Information supplied:
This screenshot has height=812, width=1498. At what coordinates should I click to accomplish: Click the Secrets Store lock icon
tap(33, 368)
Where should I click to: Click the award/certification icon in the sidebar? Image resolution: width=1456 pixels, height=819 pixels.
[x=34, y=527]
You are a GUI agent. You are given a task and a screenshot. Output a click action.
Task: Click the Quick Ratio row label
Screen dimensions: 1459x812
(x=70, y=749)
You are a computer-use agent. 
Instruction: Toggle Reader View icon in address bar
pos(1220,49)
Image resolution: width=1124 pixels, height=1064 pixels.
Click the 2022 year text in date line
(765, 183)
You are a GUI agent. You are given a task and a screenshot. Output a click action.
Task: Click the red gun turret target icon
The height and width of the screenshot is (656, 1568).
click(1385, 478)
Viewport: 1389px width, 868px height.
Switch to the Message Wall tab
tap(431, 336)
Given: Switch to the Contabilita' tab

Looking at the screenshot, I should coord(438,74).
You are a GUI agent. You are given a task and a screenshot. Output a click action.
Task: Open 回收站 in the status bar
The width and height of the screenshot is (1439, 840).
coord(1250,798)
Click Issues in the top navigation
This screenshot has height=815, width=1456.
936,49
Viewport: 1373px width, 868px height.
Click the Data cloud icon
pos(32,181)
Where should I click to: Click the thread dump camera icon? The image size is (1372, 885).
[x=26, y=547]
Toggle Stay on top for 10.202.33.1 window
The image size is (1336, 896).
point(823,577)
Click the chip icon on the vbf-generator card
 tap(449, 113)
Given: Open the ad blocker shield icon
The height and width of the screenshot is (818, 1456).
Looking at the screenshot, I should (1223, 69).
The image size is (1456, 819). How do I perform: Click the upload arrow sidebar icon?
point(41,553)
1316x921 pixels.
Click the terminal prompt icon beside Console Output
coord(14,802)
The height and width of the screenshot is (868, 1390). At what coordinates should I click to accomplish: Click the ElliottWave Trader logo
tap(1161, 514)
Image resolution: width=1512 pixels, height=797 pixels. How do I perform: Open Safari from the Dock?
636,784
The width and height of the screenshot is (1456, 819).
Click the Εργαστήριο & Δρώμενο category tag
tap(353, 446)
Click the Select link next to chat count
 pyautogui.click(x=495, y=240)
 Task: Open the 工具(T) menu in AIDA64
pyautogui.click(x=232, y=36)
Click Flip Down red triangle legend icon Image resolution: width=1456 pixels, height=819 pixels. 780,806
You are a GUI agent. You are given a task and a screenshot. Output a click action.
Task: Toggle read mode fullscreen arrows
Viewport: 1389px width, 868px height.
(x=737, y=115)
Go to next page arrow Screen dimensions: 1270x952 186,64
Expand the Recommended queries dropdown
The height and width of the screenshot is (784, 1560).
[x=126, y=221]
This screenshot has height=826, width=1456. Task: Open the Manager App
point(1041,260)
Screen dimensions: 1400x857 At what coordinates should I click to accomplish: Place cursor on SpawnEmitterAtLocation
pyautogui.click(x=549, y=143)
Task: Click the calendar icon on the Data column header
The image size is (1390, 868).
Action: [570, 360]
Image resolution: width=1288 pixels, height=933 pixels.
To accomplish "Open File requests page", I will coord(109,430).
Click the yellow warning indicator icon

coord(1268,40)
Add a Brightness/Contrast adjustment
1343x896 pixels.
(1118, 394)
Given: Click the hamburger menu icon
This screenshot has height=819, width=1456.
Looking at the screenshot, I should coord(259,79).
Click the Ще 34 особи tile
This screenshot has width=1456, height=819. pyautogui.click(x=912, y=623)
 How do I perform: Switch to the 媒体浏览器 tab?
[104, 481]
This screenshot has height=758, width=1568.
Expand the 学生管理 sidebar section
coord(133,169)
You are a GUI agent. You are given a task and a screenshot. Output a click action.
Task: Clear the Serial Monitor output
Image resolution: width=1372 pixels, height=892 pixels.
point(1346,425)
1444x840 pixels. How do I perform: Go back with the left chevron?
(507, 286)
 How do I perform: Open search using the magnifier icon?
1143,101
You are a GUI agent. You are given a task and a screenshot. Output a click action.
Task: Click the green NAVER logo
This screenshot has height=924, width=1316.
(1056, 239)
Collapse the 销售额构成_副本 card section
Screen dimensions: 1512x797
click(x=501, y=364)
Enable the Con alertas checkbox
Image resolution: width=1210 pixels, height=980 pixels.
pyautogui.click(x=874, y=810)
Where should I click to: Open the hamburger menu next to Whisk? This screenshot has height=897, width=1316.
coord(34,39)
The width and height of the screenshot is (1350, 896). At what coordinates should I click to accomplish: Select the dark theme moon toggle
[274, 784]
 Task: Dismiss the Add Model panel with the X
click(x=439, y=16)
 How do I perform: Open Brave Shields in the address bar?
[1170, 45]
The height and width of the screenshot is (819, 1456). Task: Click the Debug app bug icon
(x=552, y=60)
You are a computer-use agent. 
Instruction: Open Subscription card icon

Work required:
Print, from the entries above, the line with "Switch to the Message Wall tab", the line with "1316x921 pixels." and all lines between them, exactly and with nothing else.

The completed task:
Switch to the Message Wall tab
tap(431, 336)
Given: Switch to the Contabilita' tab

Looking at the screenshot, I should coord(438,74).
You are a GUI agent. You are given a task and a screenshot. Output a click action.
Task: Open 回收站 in the status bar
The width and height of the screenshot is (1439, 840).
coord(1250,798)
Click Issues in the top navigation
This screenshot has height=815, width=1456.
936,49
Viewport: 1373px width, 868px height.
Click the Data cloud icon
pos(32,181)
Where should I click to: Click the thread dump camera icon? The image size is (1372, 885).
[x=26, y=547]
Toggle Stay on top for 10.202.33.1 window
The image size is (1336, 896).
point(823,577)
Click the chip icon on the vbf-generator card
 tap(449, 113)
Given: Open the ad blocker shield icon
The height and width of the screenshot is (818, 1456).
Looking at the screenshot, I should (1223, 69).
The image size is (1456, 819). How do I perform: Click the upload arrow sidebar icon?
point(41,553)
1316x921 pixels.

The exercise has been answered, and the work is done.